The most widely reported inquest in recent years was that of the well-known and popular international football player and manager Gary Speed (above), who hanged himself at home in November 2011. At the inquest, we were told that Mr Speed was just over the drink-drive limit, but Cheshire coroner Nicholas Rheinberg (right) chose not to reveal whether or not there were prescription drugs in his system.
On New Year’s Day 2012, taxi driver Michael Atherton, 42 (left), shot himself, his partner Susan McGoldrick, her sister Alison Turnbull and Ms Turnbull’s daughter Tanya.
Earlier this month, the inquest pertaining to this high-profile “murder-suicide” was reported nationally as well as locally.
All the reports homed in on the flawed process by which firearms are licensed, with coroner Andrew Tweddle (right) calling for a radical overhaul.
However, the media struggled to give the public the reasons why this tragedy happened.
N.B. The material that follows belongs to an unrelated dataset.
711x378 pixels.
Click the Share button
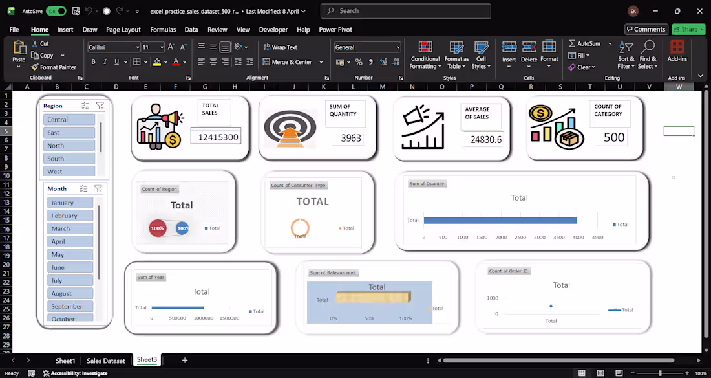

The nearest we got to a reason was that Mr Atherton disliked his partner’s sister; hardly sufficient reason for such an extreme act.
The pathologist revealed that the amount of alcohol in Mr Atherton’s body was the equivalent of being one-and-a-half times the drink drive limit. So he wasn’t exactly intoxicated. But if there was anything else in his system, Mr Tweddle opted not to mention it. We do not know if Mr Atherton was under the influence of antidepressants or any other mind-bending medication.
The previous week, Mr Tweddle had conducted the inquest of barrister Warren Grier, 46 (left), who had hanged himself.
A police officer told the court that Mr Grier “was under financial pressure relating to a business venture”, and the court also heard that “a post-mortem confirmed he died from asphyxiation, with no trace of drugs or alcohol in his system.” When the word “drugs” is used in this context, it usually refers to recreational drugs, not prescribed medication. Here again, Mr Tweddle has failed to reveal whether a victim was driven to suicide by medication.
Around the same time, the inquest of police officer Andrea Shelton, 45, was carried out by coroner David Hinchliff in Yorkshire. Mrs Shelton was suffering from work-based stress. She went on to self-harm at home and was taken to hospital. After being transferred to another hospital, Mrs Shelton hanged herself in the shower. It seems highly unlikely that Mrs Shelton was not medicated in some way during this time. Yet Mr Hinchliff failed to reveal her recent medical history.
David Hinchliff (right) also conducted the double suicide of Mr & Mrs Hainsworth, who attempted to kill themselves by breathing in carbon monoxide from a barbecue. Mrs Hainsworth died, but her husband regained consciousness and hanged himself. On this occasion, the court was told that “a post-mortem examination found both had alcohol in their blood and were about twice the legal drink-drive limit at the time of their death. They had also taken some medication.” But the type(s) of medication remained unreported.
Another inquest that took place this month was that of postman Graham Jenkins, 49, who hanged himself in Pembrokeshire. The local newspaper reveals neither possible motive nor any history of depression. In fact, the GP is not even mentioned. Returning a narrative verdict, coroner Mr Lewis said: “His intention remains unclear.” Mr Jenkins’s intention, or at least his state of mind, may have been made clearer had Mr Lewis mentioned toxicology findings.
Professor David Healy (right), perhaps the world’s leading expert on adverse drug reaction, states that he has been writing to UK coroners for 15 years making the case that they should note where people have been on antidepressant or other drugs at the time of death. Yet in the past few months I seem to be finding a growing number of inquest reports where relevant toxicology is completely missing.
Is this a trend, rather than a coincidence, and if so what is the reason for it? In these days of austerity, are toxicology reports being omitted to save money? Or is there a political reason why bereaved families (as well as the general public via the media) are not being given the complete picture?
Update (28 March 2013):
Robin Balmain (left), the coroner for the Black Country, said two days ago that he had suffered his darkest day in a 40-year career after hearing five inquests into people who had hanged themselves in the space of one morning. Sitting at Walsall Manor Hospital, he said that all five people – aged between 33 and 54 – had killed themselves.
He also said, “I don’t know what the explanation is.”
There may well have been an explanation, or at least a clue, in the toxicology reports, but in the newspaper there is no mention of toxicological findings in any of the five inquests.